天冥の標 3 アウレーリア一統 (ハヤカワ文庫 JA) 小川 一水 早川書房 2010-07-10 売り上げランキング : 674 おすすめ平均 Amazonで詳しく見る by G-Tools |
全10巻予定のSF書き下ろしシリーズ、第3弾。
今回は1巻と2巻の間に位置するエピソードで、前2作とは打って変わってスペオペ仕様。謎の遺跡「ドロテア・ワット」をめぐり、アダムスたち《酸素いらず》、救世群、海賊が入り乱れて大騒ぎの巻。
冥王斑のために生まれながら虐げられてきた救世群は、人間への憎しみを捨てることができず、ワットに手を出そうとする。電力が不足しつつあるこの世界では、強大なエネルギー炉というだけで十分に示威効果があるもの。だが、救世群たちが力を手に入れるという事態を他の人々が見過ごすはずもなく、まずはその在り処が書かれた文書が強奪される。アダムスたちはそれを追い、大きなダメージを受けながらもなんとか奪取するが、時すでに遅く、暗号化されていたはずの文書は解読されたあと。その次は海賊、救世群、アダムスたちが入り乱れての探索に入り、最終的にはワット攻略、という流れ。まさに戦闘に次ぐ戦闘。

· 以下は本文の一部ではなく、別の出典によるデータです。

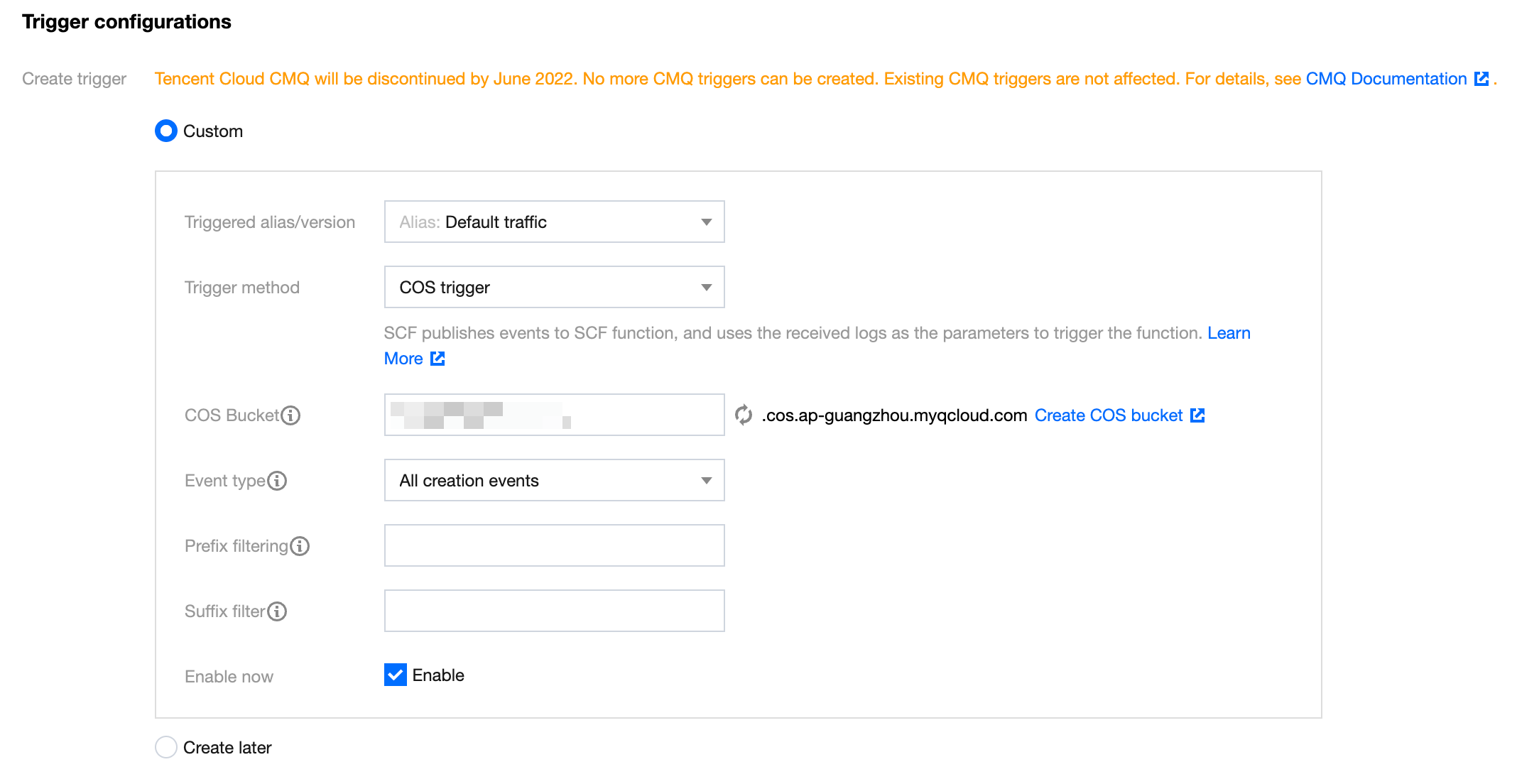Select the Create later radio button
This screenshot has height=784, width=1517.
tap(166, 747)
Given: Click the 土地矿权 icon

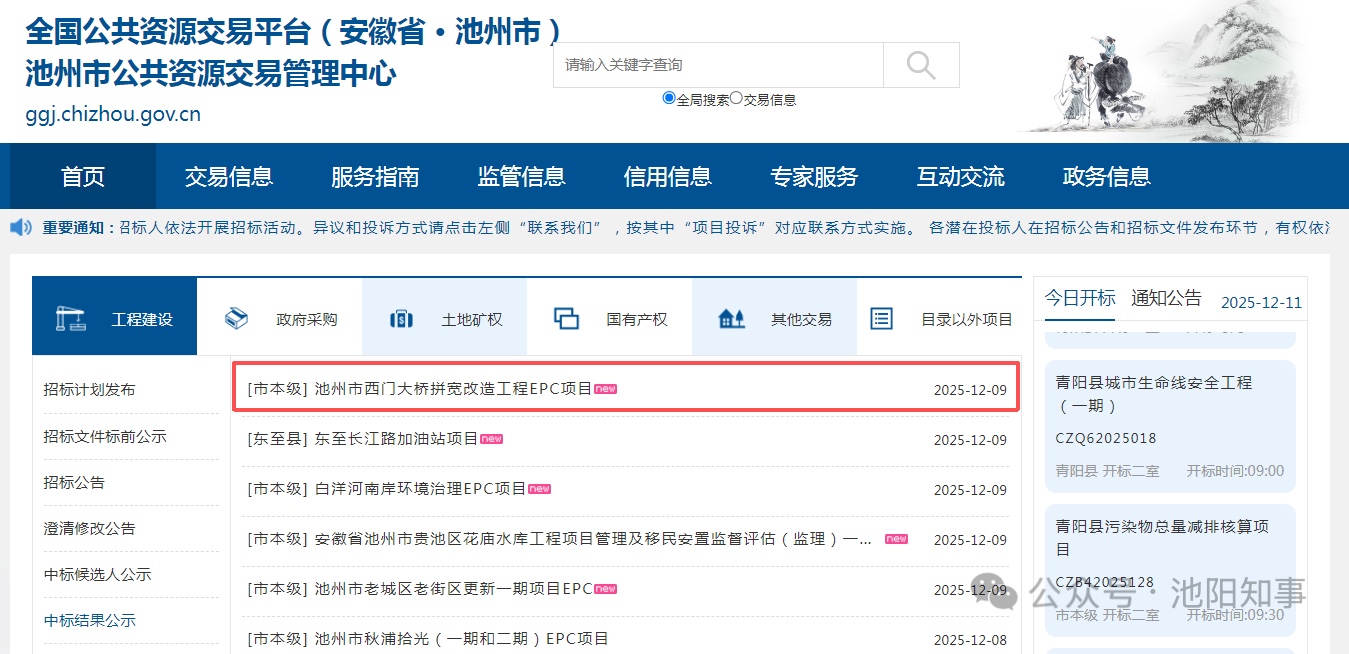Looking at the screenshot, I should click(x=401, y=319).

そんな中、いつでも自信たっぷりな美少年艦長であるところのアダムスは、海賊たちに敗れ、仲間たちを失うはめに陥ってしまう。心底落ち込んだ彼の元にやってきたのは、救世群のリーダー格であるグレア。グレアは自身の境遇を語り、すべてを失ってうなだれるアダムスを嘲笑する。私たちは同じだと、そう言わんばかりに。絶望に塗りつぶされそうになったアダムスをすんでのところで救ったのは医師団の一員・セアキだった。
グレアやセアキ、そして海賊エルゴゾーンの首魁・イシスと関わる中で、アダムスは自分が何なのか、その立ち位置を知ることになる。海賊によく似ていて、けれど違う存在。人間ともよく似ているけど、やはり違う存在。そんな自分たちはいったい何をすべき存在なのか。――ハードだったりコミカルだったりするメインエピソードの合間に重いテーマが挿入されるので読み応えがある。
さて、1巻でセアキ・カドム(今回出てきたセアキ・ジュノの子孫?)の家にいたロボットの「フェオドール」と、2巻に出てきたAIの「フェオドール」の繋がりがなんとなく見えてきた感じ。さらにシリーズ通して「断章」で語られる「被展開体」の立ち位置だとか在り方だとか、今までさっぱりわからなかった断片がわずかずつではあるが繋がってきたような印象を受ける。
次は「機械仕掛けの子息たち」という仮題が提示されているが、これはどの時代の話なのか……ますます次巻が楽しみ。